I grew up in Israel with the traditions of the Jews of Mashad!  The basic food is rice with many variations served with a number of colorful flavorful sauces.  Every Friday night each family has Nochodav!  A soup with a variety of meat such as soup bones, chicken, meat balls and beef.  The base of the soup is white bean and crushed chick peas.
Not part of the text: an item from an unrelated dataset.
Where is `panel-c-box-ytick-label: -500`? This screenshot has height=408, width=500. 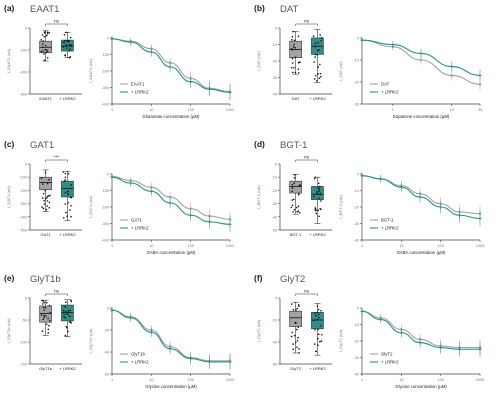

These vegetables were added gradually: onion, cabbage, kohlrabi, and greens: parsley, cilantro and dill.  Every young girl had to be taught how to wash all these greens and chop them for the soup before she could be eligible for marriage.  The current flavorful sauce that is spreading around the world is a similar sauce called chorme sabzi: green stew.
Chorme sabzi served with rice and saffron rice:


Moving to California we have been celebrating holidays with my longtime friend who grew up with Ashkenazi cooking.  For the Passover Seder we had these “must haves:” Gefilte fish, kneidalach soup.  Many people were surprised to hear that I never had any of these foods growing up.  Watching my friend cook I learned all these minute details.  For the unmatched gefilte fish you show up at the fish market at 6 am and pick the best white fish or pike.  The merchant grinds it for you and sends you home with all the bones.  There are various traditions for spicing the ground fish, more onions, sometimes sugar. sometime fresh greens.  Children grow up loving this dish.  Even my own sons enjoy it when it comes in a jar.  For me, the fried fish steaks that my mother used to make still taste best.  The fish cakes are served with horse radish, another European dish.  Grind the fresh horseradish and add ground beats.  This is divine!
Gefilte fish with horseradish:

Kneidalach soup is served in any Deli along with cold cuts: roast beef, pastrami, turkey.  Rye bread is from the west.  The East offers pita bread, humus, eggplant salad. 
Matza ball soup: 
I took a three day trip to Paris with my mother and sister.  We each came from another direction and our taxi driver took us to the district offering all culinary traditions.  It was very appropriate for the occasion.  European style desserts downstairs.  Baklava and gas upstairs, served on round metal table tops from Morocco.
Gas: Candy from Iran:

Flat fried dough, dessert from Iran:


These stories of east and west food traditions make me believe that humans can get together and cooperate on any level.